At Kate Ehrlich's invitation, I gave a one-hour talk yesterday at IBM Research and the Center for Social Software titled "Structured Collaboration in Social Media: Design for Analytics".
The presentation made three main points:
- Social marketing today is limited by the (un-)structure of social media. (And, most marketers accept the constraints of these media as they exist today, and "reasonably" adapt themselves to them.)
- Applying "Structured Collaboration" principles to social media design ("unreasonably" adapting the medium) can expand and improve user engagement.
- These same principles can inform the design of "engagement" for marketing analytics, to make segmentation and targeting easier and more effective.

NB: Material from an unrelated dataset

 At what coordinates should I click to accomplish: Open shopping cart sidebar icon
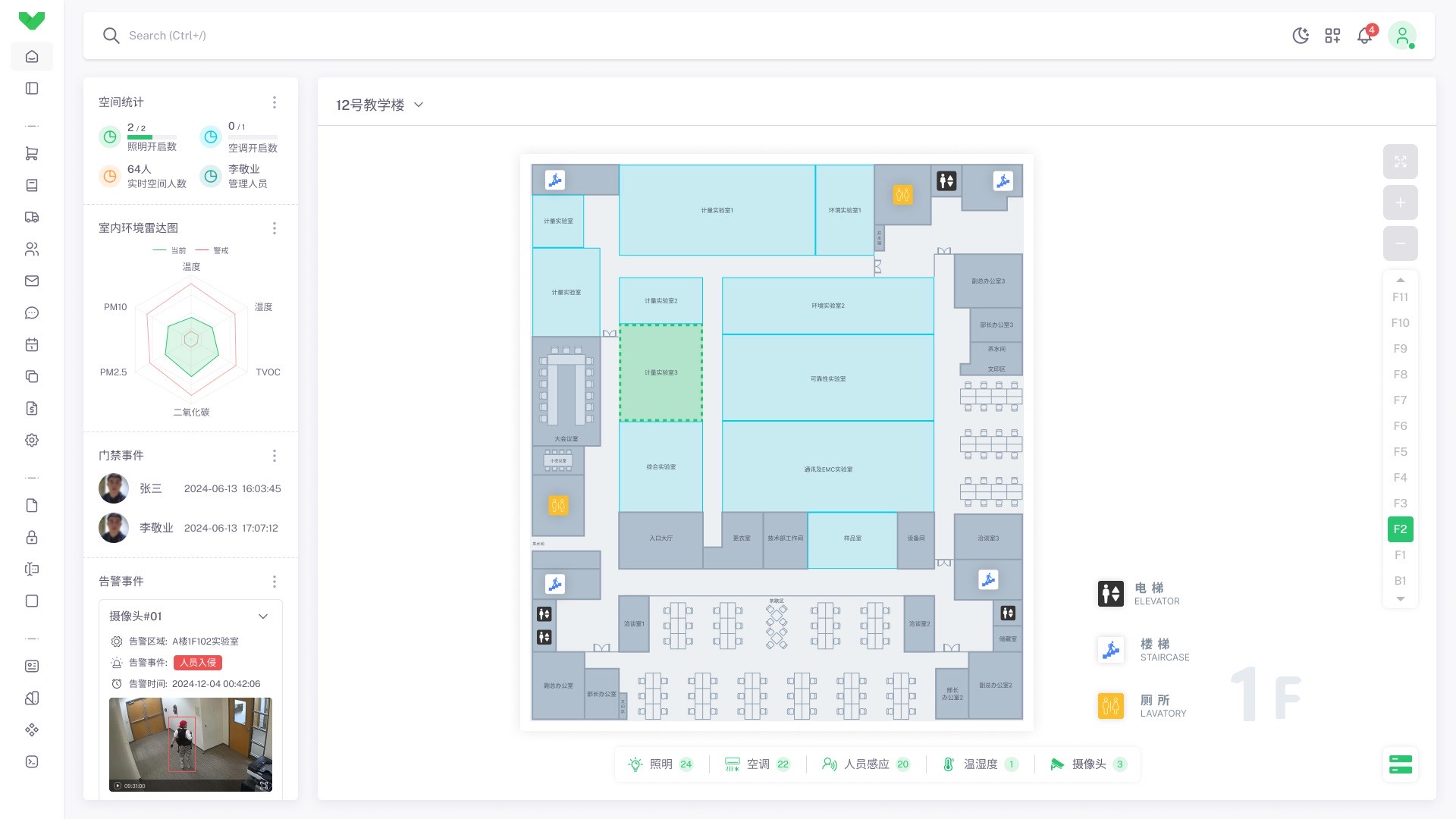[32, 153]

The presentation included a survey and evaluation of the social marketing landscape today, and described two important shortcomings that limit what marketers can do with it:
- "Off-the-rack" collaboration structures that don't align -- and often work against -- what marketers are trying to accomplish
- Sample bias given the "1-10-90" nature of participation
The presentation then described and illustrated "Structured Collaboration" principles, and talked about how marketers like Nike are realizing significant results through initiatives that reflect them. Then, we discussed how the design of these initiatives can reveal segmentation and targeting insights much more readily than the typical application of marketing analytics to conventional social media.Finally, the talk offered some existing examples for how to exploit these principles cheaply, as well as some ideas for how several firms could apply them to realize their own versions of what Nike, and more recently others like
Fiat, have done.
Thanks once again to Kate, Ethan, and Irene, and to all their colleagues for participating!